• _Rows_:
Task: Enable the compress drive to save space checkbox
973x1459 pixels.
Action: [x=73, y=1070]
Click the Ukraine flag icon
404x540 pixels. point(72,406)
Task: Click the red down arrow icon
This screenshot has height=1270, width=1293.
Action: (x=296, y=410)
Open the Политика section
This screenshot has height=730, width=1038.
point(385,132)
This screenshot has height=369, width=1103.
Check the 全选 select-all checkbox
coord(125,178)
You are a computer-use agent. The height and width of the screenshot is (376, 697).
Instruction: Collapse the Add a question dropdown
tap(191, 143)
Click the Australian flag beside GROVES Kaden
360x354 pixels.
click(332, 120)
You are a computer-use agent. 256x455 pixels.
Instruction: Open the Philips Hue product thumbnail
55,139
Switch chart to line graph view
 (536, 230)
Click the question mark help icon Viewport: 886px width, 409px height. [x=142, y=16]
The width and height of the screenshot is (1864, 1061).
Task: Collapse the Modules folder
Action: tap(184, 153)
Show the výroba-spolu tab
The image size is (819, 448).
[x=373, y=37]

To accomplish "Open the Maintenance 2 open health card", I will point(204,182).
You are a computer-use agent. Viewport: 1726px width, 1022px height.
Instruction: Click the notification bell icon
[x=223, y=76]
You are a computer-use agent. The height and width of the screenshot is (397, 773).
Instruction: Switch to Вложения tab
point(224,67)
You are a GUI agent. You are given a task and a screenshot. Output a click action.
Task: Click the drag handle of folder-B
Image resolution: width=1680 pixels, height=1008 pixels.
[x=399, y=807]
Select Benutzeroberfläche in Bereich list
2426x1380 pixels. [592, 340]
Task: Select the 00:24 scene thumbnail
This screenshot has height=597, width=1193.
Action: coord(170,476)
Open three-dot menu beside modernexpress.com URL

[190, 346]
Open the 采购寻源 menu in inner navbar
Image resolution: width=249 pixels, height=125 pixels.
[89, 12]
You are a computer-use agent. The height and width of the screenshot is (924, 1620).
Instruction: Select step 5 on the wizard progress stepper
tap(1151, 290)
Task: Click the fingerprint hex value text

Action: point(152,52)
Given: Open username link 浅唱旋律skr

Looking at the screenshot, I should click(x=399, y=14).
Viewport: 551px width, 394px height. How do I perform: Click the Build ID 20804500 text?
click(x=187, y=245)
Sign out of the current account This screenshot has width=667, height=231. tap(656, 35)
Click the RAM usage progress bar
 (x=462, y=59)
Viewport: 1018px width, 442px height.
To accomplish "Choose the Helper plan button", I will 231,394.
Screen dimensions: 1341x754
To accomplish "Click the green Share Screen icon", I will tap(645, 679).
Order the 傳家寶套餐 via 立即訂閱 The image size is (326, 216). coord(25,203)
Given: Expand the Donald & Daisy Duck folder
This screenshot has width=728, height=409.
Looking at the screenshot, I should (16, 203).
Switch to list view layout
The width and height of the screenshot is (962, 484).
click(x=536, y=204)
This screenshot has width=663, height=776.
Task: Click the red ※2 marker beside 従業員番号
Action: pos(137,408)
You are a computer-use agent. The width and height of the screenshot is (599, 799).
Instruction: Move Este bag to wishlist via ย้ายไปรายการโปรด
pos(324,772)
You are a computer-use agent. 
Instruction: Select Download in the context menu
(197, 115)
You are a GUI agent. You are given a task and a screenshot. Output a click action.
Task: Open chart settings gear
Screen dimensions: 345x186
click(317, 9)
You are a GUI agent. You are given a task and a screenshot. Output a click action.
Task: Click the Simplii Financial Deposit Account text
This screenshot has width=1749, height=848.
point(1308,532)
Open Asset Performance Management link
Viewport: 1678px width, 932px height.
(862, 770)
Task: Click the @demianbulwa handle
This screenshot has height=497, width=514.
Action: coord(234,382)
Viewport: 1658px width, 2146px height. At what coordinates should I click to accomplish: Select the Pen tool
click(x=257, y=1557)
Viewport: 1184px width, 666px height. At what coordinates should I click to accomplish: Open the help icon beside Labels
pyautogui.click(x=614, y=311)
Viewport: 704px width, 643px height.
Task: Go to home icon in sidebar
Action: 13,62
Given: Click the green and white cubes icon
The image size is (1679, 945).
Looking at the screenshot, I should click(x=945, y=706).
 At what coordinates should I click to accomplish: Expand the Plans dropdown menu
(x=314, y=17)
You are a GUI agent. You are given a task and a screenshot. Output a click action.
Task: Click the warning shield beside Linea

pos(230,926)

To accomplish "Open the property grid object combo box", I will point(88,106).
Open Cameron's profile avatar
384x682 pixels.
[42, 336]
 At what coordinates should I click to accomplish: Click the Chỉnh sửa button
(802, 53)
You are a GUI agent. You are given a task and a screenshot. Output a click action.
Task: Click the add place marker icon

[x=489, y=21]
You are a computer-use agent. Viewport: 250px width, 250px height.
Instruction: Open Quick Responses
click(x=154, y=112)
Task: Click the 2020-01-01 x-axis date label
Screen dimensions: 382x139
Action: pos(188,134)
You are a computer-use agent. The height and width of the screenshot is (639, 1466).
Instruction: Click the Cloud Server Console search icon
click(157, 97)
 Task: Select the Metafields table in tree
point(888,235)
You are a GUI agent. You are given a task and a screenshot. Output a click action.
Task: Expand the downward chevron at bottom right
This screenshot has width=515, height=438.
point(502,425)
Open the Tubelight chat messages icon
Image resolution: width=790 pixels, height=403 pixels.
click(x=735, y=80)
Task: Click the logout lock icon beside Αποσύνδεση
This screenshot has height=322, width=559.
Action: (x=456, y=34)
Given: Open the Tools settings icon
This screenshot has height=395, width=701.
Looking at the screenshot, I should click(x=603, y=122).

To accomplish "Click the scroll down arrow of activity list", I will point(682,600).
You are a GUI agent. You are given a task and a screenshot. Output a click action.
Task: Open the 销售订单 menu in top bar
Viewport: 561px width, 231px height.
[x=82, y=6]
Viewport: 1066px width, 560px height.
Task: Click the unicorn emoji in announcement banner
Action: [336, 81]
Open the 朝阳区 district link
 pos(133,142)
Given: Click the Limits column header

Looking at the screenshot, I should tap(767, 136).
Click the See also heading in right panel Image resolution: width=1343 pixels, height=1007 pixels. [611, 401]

• _Task description_:
Revise the data above by replacing every occurrence of "computer-use agent" with "desktop assistant", and reproduce all other lines unchanged.

• _Exercise answer_:
Task: Enable the compress drive to save space checkbox
973x1459 pixels.
Action: [x=73, y=1070]
Click the Ukraine flag icon
404x540 pixels. point(72,406)
Task: Click the red down arrow icon
This screenshot has height=1270, width=1293.
Action: (x=296, y=410)
Open the Политика section
This screenshot has height=730, width=1038.
point(385,132)
This screenshot has height=369, width=1103.
Check the 全选 select-all checkbox
coord(125,178)
You are a desktop assistant. The height and width of the screenshot is (376, 697).
Instruction: Collapse the Add a question dropdown
tap(191, 143)
Click the Australian flag beside GROVES Kaden
360x354 pixels.
click(332, 120)
You are a desktop assistant. 256x455 pixels.
Instruction: Open the Philips Hue product thumbnail
55,139
Switch chart to line graph view
 (536, 230)
Click the question mark help icon Viewport: 886px width, 409px height. [x=142, y=16]
The width and height of the screenshot is (1864, 1061).
Task: Collapse the Modules folder
Action: tap(184, 153)
Show the výroba-spolu tab
The image size is (819, 448).
[x=373, y=37]

To accomplish "Open the Maintenance 2 open health card", I will point(204,182).
You are a desktop assistant. Viewport: 1726px width, 1022px height.
Instruction: Click the notification bell icon
[x=223, y=76]
You are a desktop assistant. The height and width of the screenshot is (397, 773).
Instruction: Switch to Вложения tab
point(224,67)
You are a GUI agent. You are given a task and a screenshot. Output a click action.
Task: Click the drag handle of folder-B
Image resolution: width=1680 pixels, height=1008 pixels.
[x=399, y=807]
Select Benutzeroberfläche in Bereich list
2426x1380 pixels. [592, 340]
Task: Select the 00:24 scene thumbnail
This screenshot has height=597, width=1193.
Action: coord(170,476)
Open three-dot menu beside modernexpress.com URL

[190, 346]
Open the 采购寻源 menu in inner navbar
Image resolution: width=249 pixels, height=125 pixels.
[89, 12]
You are a desktop assistant. The height and width of the screenshot is (924, 1620).
Instruction: Select step 5 on the wizard progress stepper
tap(1151, 290)
Task: Click the fingerprint hex value text

Action: point(152,52)
Given: Open username link 浅唱旋律skr

Looking at the screenshot, I should click(x=399, y=14).
Viewport: 551px width, 394px height. How do I perform: Click the Build ID 20804500 text?
click(x=187, y=245)
Sign out of the current account This screenshot has width=667, height=231. tap(656, 35)
Click the RAM usage progress bar
 (x=462, y=59)
Viewport: 1018px width, 442px height.
To accomplish "Choose the Helper plan button", I will 231,394.
Screen dimensions: 1341x754
To accomplish "Click the green Share Screen icon", I will tap(645, 679).
Order the 傳家寶套餐 via 立即訂閱 The image size is (326, 216). coord(25,203)
Given: Expand the Donald & Daisy Duck folder
This screenshot has width=728, height=409.
Looking at the screenshot, I should (16, 203).
Switch to list view layout
The width and height of the screenshot is (962, 484).
click(x=536, y=204)
This screenshot has width=663, height=776.
Task: Click the red ※2 marker beside 従業員番号
Action: pos(137,408)
You are a desktop assistant. The width and height of the screenshot is (599, 799).
Instruction: Move Este bag to wishlist via ย้ายไปรายการโปรด
pos(324,772)
You are a desktop assistant. 
Instruction: Select Download in the context menu
(197, 115)
You are a GUI agent. You are given a task and a screenshot. Output a click action.
Task: Open chart settings gear
Screen dimensions: 345x186
click(317, 9)
You are a GUI agent. You are given a task and a screenshot. Output a click action.
Task: Click the Simplii Financial Deposit Account text
This screenshot has width=1749, height=848.
point(1308,532)
Open Asset Performance Management link
Viewport: 1678px width, 932px height.
(862, 770)
Task: Click the @demianbulwa handle
This screenshot has height=497, width=514.
Action: coord(234,382)
Viewport: 1658px width, 2146px height. At what coordinates should I click to accomplish: Select the Pen tool
click(x=257, y=1557)
Viewport: 1184px width, 666px height. At what coordinates should I click to accomplish: Open the help icon beside Labels
pyautogui.click(x=614, y=311)
Viewport: 704px width, 643px height.
Task: Go to home icon in sidebar
Action: 13,62
Given: Click the green and white cubes icon
The image size is (1679, 945).
Looking at the screenshot, I should click(x=945, y=706).
 At what coordinates should I click to accomplish: Expand the Plans dropdown menu
(x=314, y=17)
You are a GUI agent. You are given a task and a screenshot. Output a click action.
Task: Click the warning shield beside Linea

pos(230,926)

To accomplish "Open the property grid object combo box", I will point(88,106).
Open Cameron's profile avatar
384x682 pixels.
[42, 336]
 At what coordinates should I click to accomplish: Click the Chỉnh sửa button
(802, 53)
You are a GUI agent. You are given a task and a screenshot. Output a click action.
Task: Click the add place marker icon

[x=489, y=21]
You are a desktop assistant. Viewport: 250px width, 250px height.
Instruction: Open Quick Responses
click(x=154, y=112)
Task: Click the 2020-01-01 x-axis date label
Screen dimensions: 382x139
Action: pos(188,134)
You are a desktop assistant. The height and width of the screenshot is (639, 1466).
Instruction: Click the Cloud Server Console search icon
click(157, 97)
 Task: Select the Metafields table in tree
point(888,235)
You are a GUI agent. You are given a task and a screenshot. Output a click action.
Task: Expand the downward chevron at bottom right
This screenshot has width=515, height=438.
point(502,425)
Open the Tubelight chat messages icon
Image resolution: width=790 pixels, height=403 pixels.
click(x=735, y=80)
Task: Click the logout lock icon beside Αποσύνδεση
This screenshot has height=322, width=559.
Action: (x=456, y=34)
Given: Open the Tools settings icon
This screenshot has height=395, width=701.
Looking at the screenshot, I should click(x=603, y=122).

To accomplish "Click the scroll down arrow of activity list", I will point(682,600).
You are a GUI agent. You are given a task and a screenshot. Output a click action.
Task: Open the 销售订单 menu in top bar
Viewport: 561px width, 231px height.
[x=82, y=6]
Viewport: 1066px width, 560px height.
Task: Click the unicorn emoji in announcement banner
Action: [336, 81]
Open the 朝阳区 district link
 pos(133,142)
Given: Click the Limits column header

Looking at the screenshot, I should tap(767, 136).
Click the See also heading in right panel Image resolution: width=1343 pixels, height=1007 pixels. [611, 401]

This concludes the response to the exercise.